Rath: It must be very satisfying for you: That bright, beautiful sound of the Messiah that we heard from you, that’s sort of the standard now.
Pearlman: It’s interesting how it’s developed. It used to be: You were performing something for the first time on period instruments, and that was exciting to people. Now, most things have been performed, and it’s a question of: Is it a good performance? Which is what is true of any ensemble, on any kind of music. And that, I think, is a kind of maturity that the field’s gotten and I think it’s a very good thing.
Rath: When you talk about hearing these things for the first time, I think about your recording of the Monteverdi Vespers. The first time I heard that, it was just — wow! How is it sounding so old and new at the same time? But it still has that force when I listen to it today.

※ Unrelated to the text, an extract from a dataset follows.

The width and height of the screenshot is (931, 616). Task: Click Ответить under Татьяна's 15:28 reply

Pearlman: Well, that’s an amazing piece. It’s an encyclopedia of all kinds of music from that time. And as you say, it lives today. It’s a very exciting piece.

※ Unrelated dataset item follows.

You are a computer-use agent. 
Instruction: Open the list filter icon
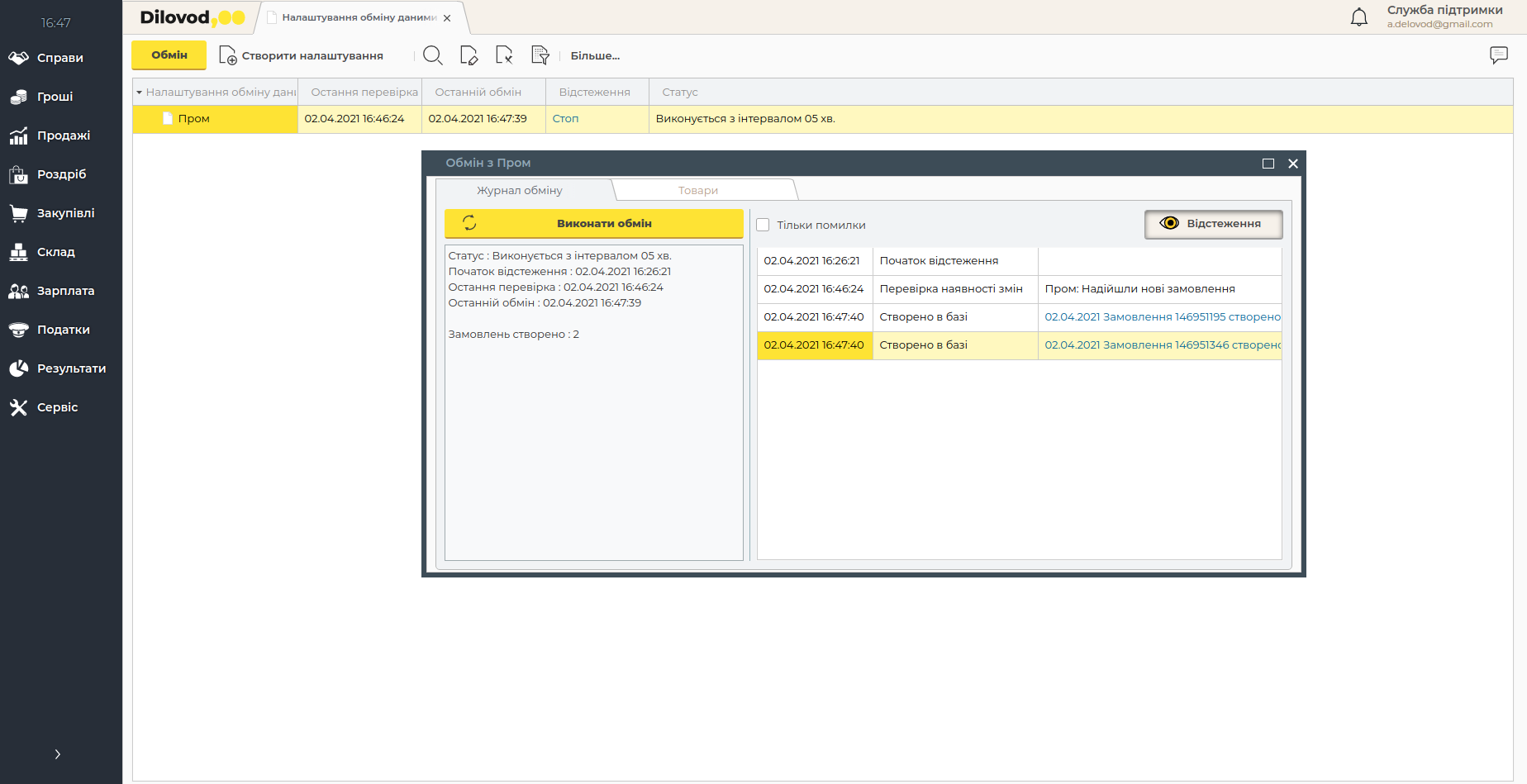click(x=540, y=55)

Rath: So you worked through so much of the Baroque repertoire, but Boston Baroque has also taken on Classical repertoire as well, you know — composers like Mozart and Beethoven. When you’re applying the historically informed approach to that, what are we getting out of that music?
Pearlman: We’ve done all the Beethoven symphonies, for example, and a great deal of Mozart and Haydn, as you say.

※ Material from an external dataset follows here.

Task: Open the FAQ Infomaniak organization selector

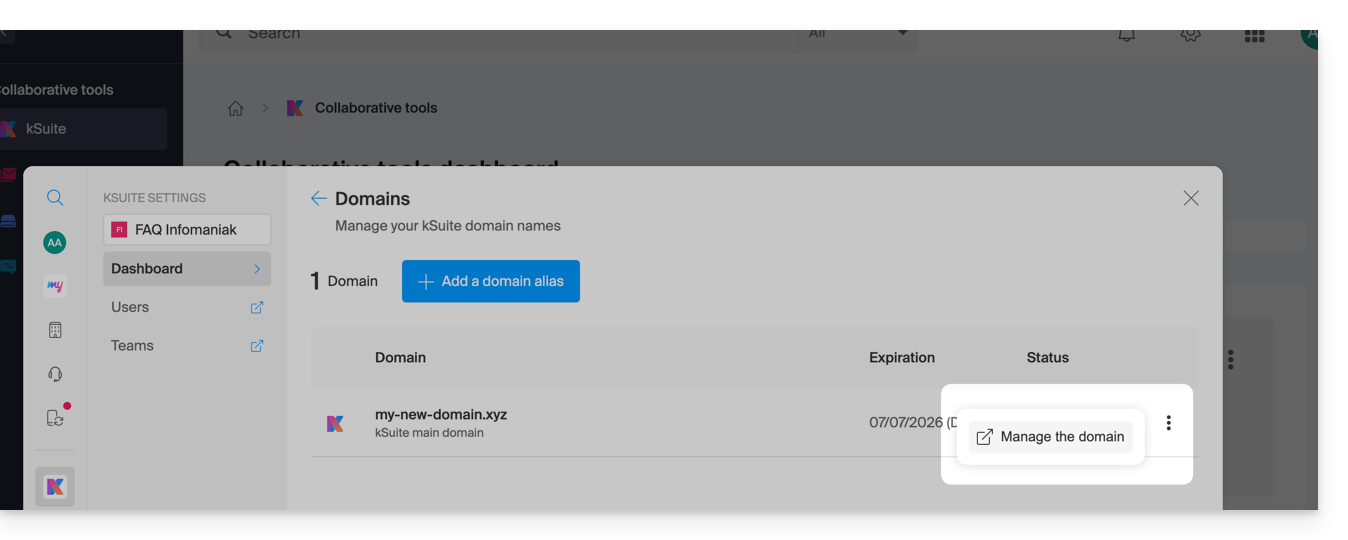Action: (x=187, y=230)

The first thing that I think strikes people who haven’t heard it that way is that the instruments themselves have a more transparent sound. And so you can hear inner voices — you hear things you didn’t hear.
The whole style of playing comes from a different place. When a symphony orchestra goes back to play Mozart, they’re coming from later music and going back. Whereas for us, this is the “new music.” We’ve been playing earlier music, and this is the latest thing that we do. And it’s just a different feel.
Beethoven, for example: There’s a sense in Beethoven, I’ve always felt, that he’s pushing the boundaries of what can be done with music, and what these instruments can do. And that I don’t feel as much with modern instruments.
I do love modern symphony orchestras when they play Beethoven, when they’re great performances, but one thing I don’t feel in them is that sense of pushing the boundaries. So it’s a different take, in a way. And it’s very exciting for us to do this later music.
Rath: While we’ve got you here, I do want to ask you some questions about things beyond Boston Baroque. For instance, you as a performer: You perform and conduct music that’s not Baroque music. It’s some very modern music as well. And I might think there’d be a kind of cognitive dissonance going between the two, but I’ve heard you talk about it, and it’s not that way for you.
Pearlman: I mean, my background has always been as a composer. I’ve been composing since I was six years old, and my degrees in school are in composition. And it’s always been something that I’ve been involved in, although I haven’t made it as public a part of my career. And very modern music, not imitating old music.
And so I’m kind of living in the 18th century and in the 20th or 21st simultaneously. In the middle — the 19th century — is music that I love, but I somehow have never been drawn to perform it. So I have a certain affinity to this earlier music and performing, and then the later music I’m very close to.
Sometimes it’s like switching cultures, switching languages. You have to take a breather for a moment and switch gears, but I do go up and back.
Rath: Now that you’re stepping away from conducting, are you gonna put more time into composing? We just had a premiere of a string quartet, right?
Pearlman: String quintet, yeah. And I have written a piece recently for two pianos, and I am going to be doing much more composing.
I’m also going to be helping my daughter, who just started a Baroque orchestra up in Portland, Maine: North Star Baroque. So I’m not performing with them, I’m just on the board. But it’s great to see something developing up there.